Ler sobre a China é uma arte, tanto para chineses quanto para estrangeiros. Mas é bem verdade que os estrangeiros, na maior parte do tempo, estão em uma tremenda desvantagem, não só porque não entendem o mandarim e não conseguem ler o que se passa na mídia, nas redes sociais e na academia chinesas, mas porque não estão na China para avaliarem determinadas situações com os próprios olhos.
Para os chineses que só têm acesso a notícias oficias há de um lado excesso de otimismo e de outro parâmetros muito bem pensados sobre o que é ou não passível de virar notícia. Daí, ler acaba sendo um quebra-cabeças, em que diferentes fontes sobre o mesmo tema formam um panorama a ser avaliado. Via de regra, a imprensa estrangeira – cujos principais expoentes são dos Estados Unidos e da Europa – toma como papel o de crítico e propagador de uma gama variada de notícias e pontos de vista negativos sobre a China.
Nesta quinta-feira, o New York Times deu um exemplo gritante para reforçar o estereótipo de que a cobertura chinesa é, em geral, negativa: em uma matéria sobre os dias menos poluídos da capital chinesa, afirma que agora o Greenpeace confirma o que o governo chinês vinha dizendo e os olhos podiam ver: o céu de Beijing anda mais azul.
Já era claro para quem vive ou circula na cidade. Mas para que ter certeza…
Antigamente, acreditava-se que só vendo para crer. Na China, não é bem assim, aparentemente. A gente percebe, o governo corrobora com dados, acredita-se se outro estrangeiro atestar.
Dia desses eu já havia escrito sobre o controle da poluição atmosférica no jornal em inglês China Daily, destacando especialmente o fato de que problemas estruturais na América Latina, olhando aí para o Brasil também, são arrastados por anos – muitas vezes, nem saindo do papel. Beijing ter limpado o seu ar em um espaço tão curto de tempo, desde que virou prioridade governamental, é algo digno de se prestar atenção. Para quem quiser ler a íntegra, a coluna está neste link aqui.

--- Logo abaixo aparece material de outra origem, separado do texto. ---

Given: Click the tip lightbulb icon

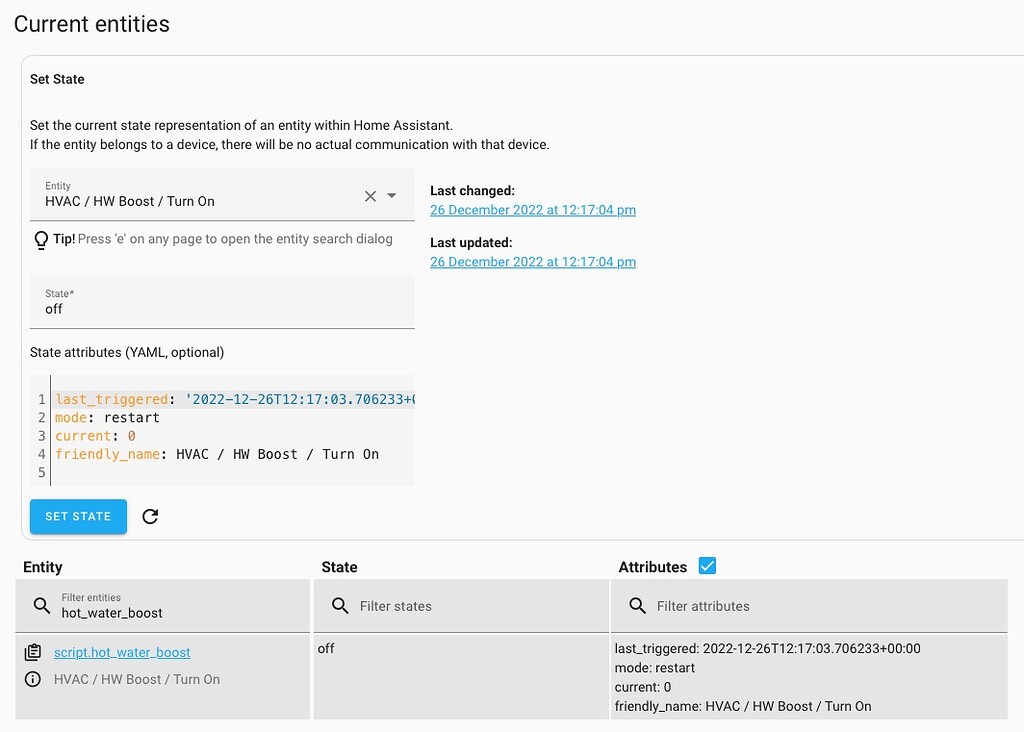Looking at the screenshot, I should [40, 239].

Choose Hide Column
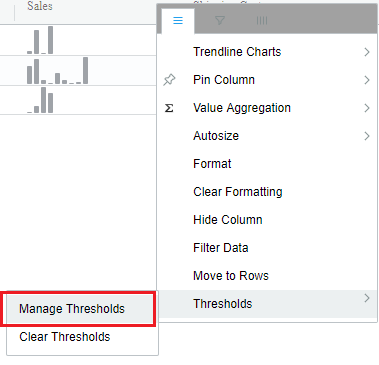click(228, 220)
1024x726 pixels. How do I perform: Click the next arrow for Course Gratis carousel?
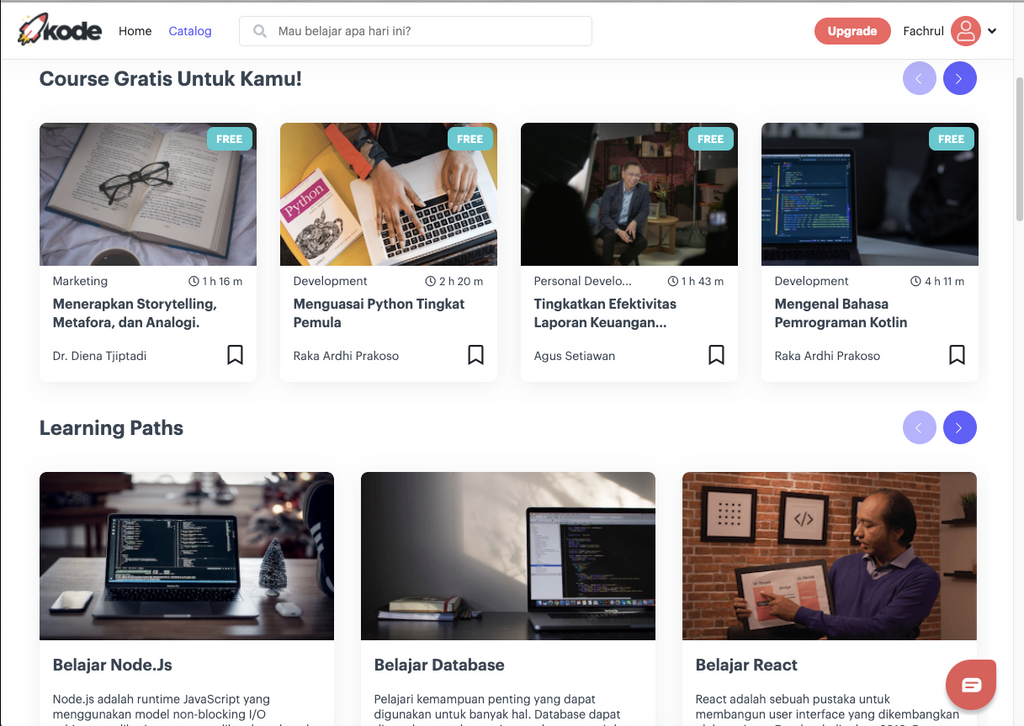959,78
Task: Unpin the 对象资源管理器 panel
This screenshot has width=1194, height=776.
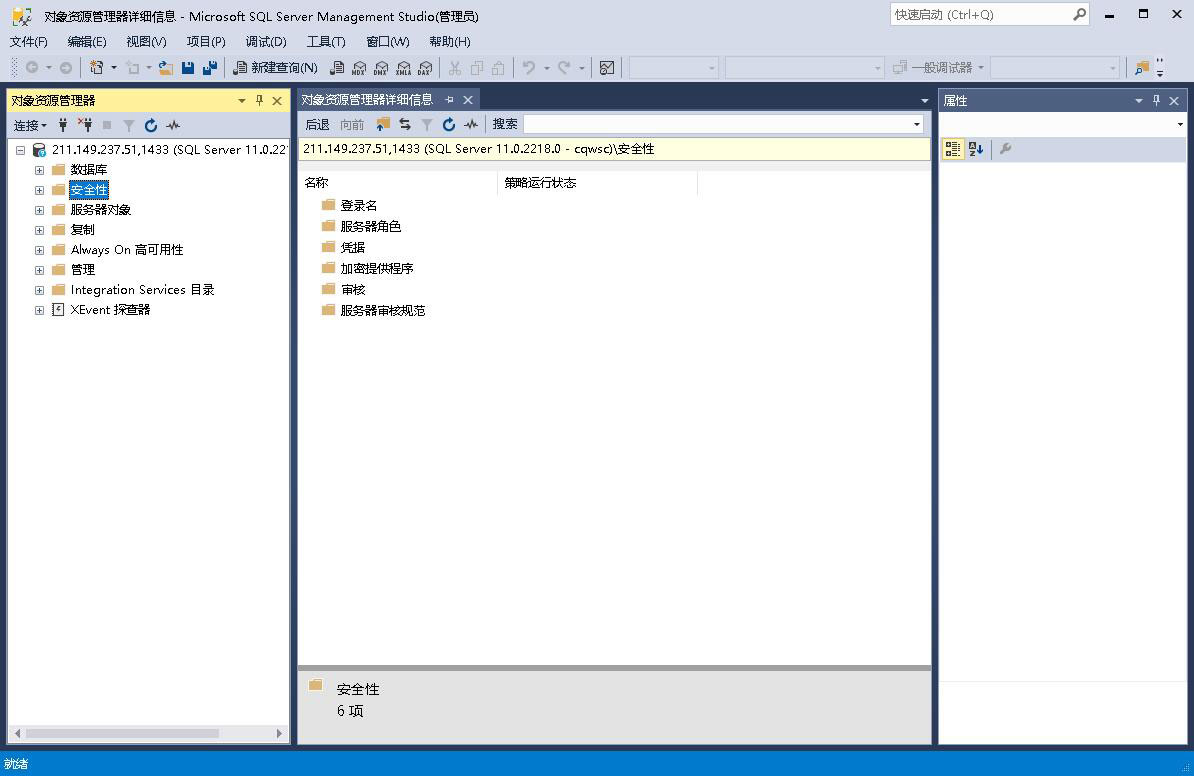Action: [x=258, y=100]
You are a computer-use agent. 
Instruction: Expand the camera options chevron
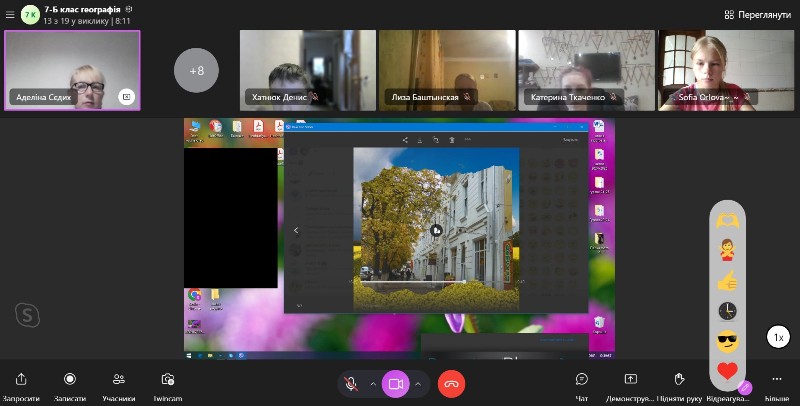[x=418, y=384]
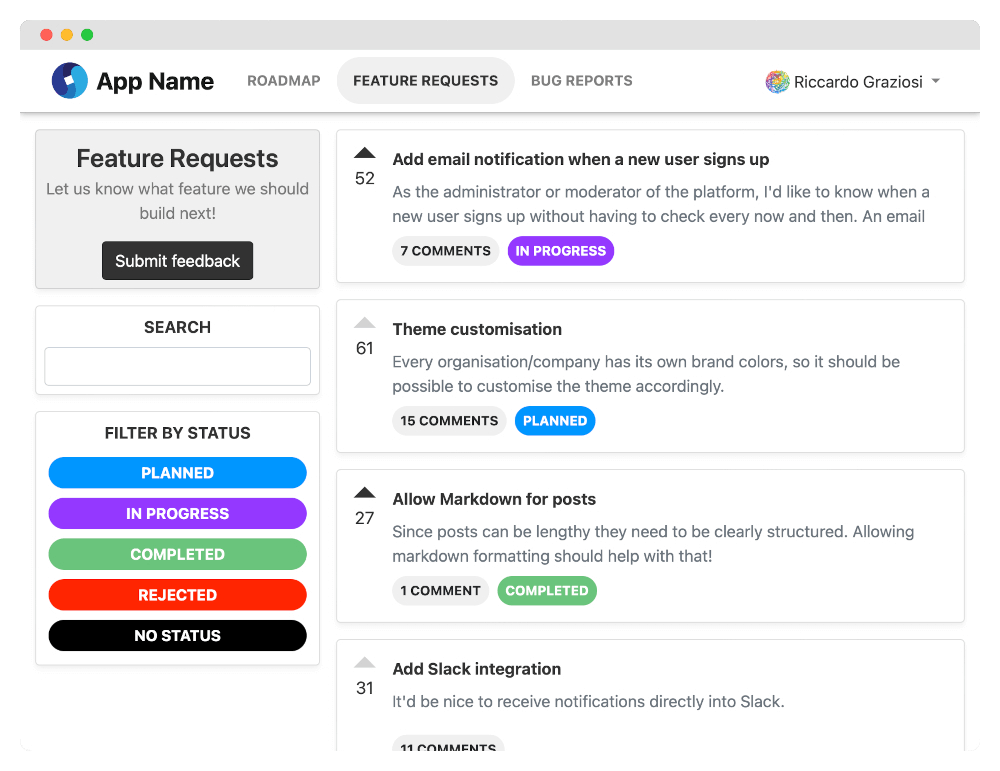Filter posts by No Status

pyautogui.click(x=177, y=636)
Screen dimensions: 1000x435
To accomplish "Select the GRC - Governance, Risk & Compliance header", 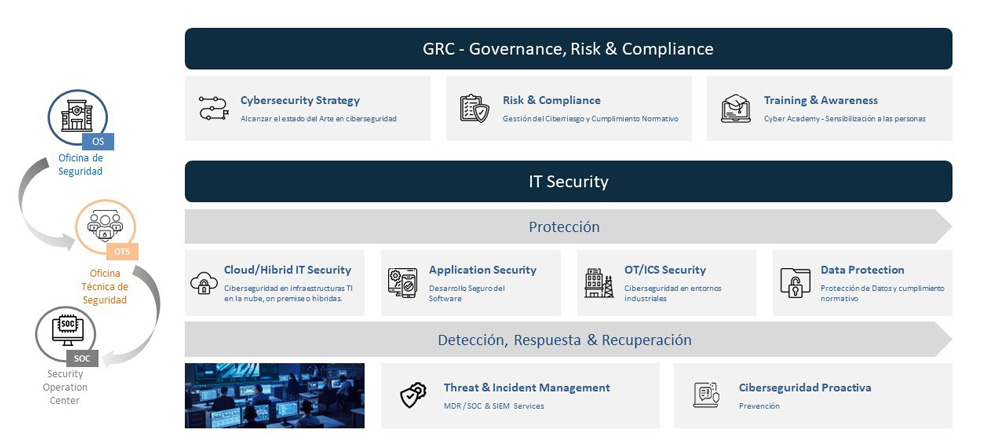I will click(568, 48).
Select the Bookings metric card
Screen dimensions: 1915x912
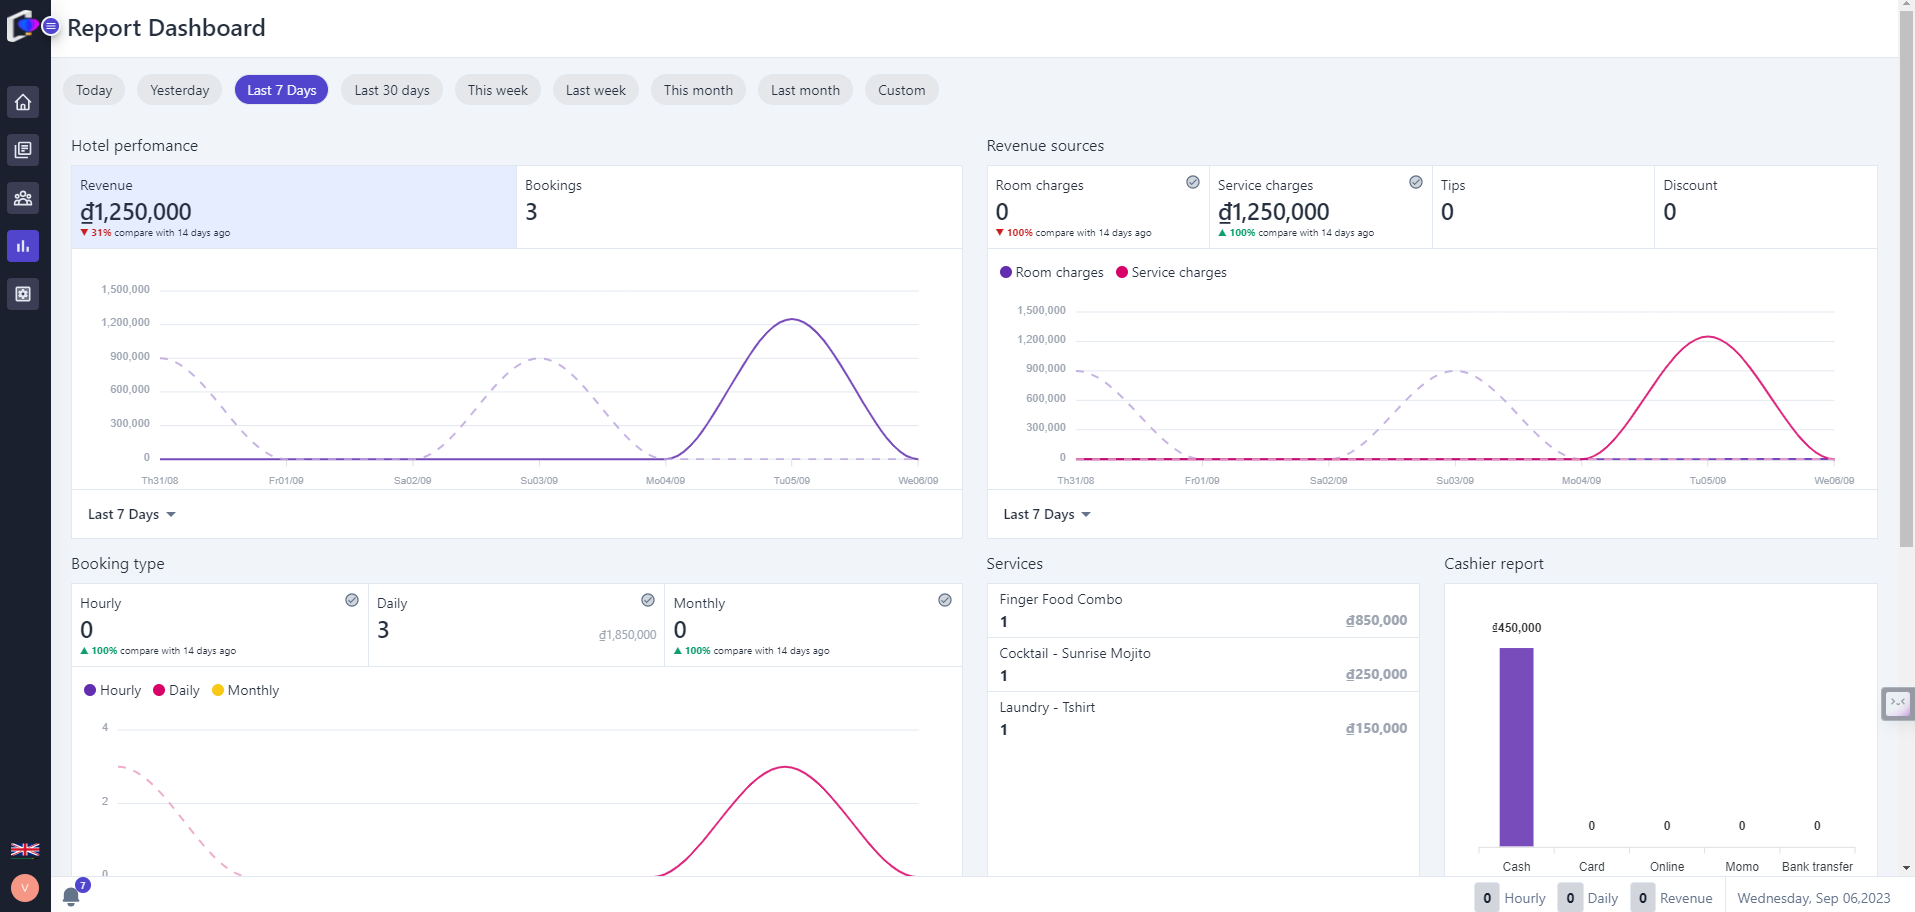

Não faz muito, li um artigo do economista Joseph Nye, que cunhou o termo soft power para designar o arcabouço cultural de que um país faz uso para conquistar corações e mentes em outras paragens (tais quais a mídia, os produtos como o cinema e o turismo e as produções acadêmicas), discutindo o movimento chinês de buscar ampliar a imagem positiva mundo afora.
É notório que o país asiático já apostou muito na diplomacia comercial para ganhar espaço, mas agora Beijing tem apontado também os círculos midiáticos e intelectuais como meio de promover suas mensagens. Nye, então, cunhou outro termo, o do sharp power, em que argumenta que muitas das informações chinesas, sejam elas via notícias ou produção cultural e acadêmica, são fruto de autocensura ou imposição do poder central.
Embora seja impossível negar os filtros por que passam os temas discutidos na China, fica a pergunta: acaso os estrangeiros quando analisam e escrevem sobre o país asiático também eles não se utilizam de seu instrumental, via de regra, negativo quando se fala sobre o que se produz na China? Está aí a matéria do New York Times para mostrar que não basta testemunhar e ouvir do governo central. Tem de ter uma prova ocidental para acreditar no que os olhos veem.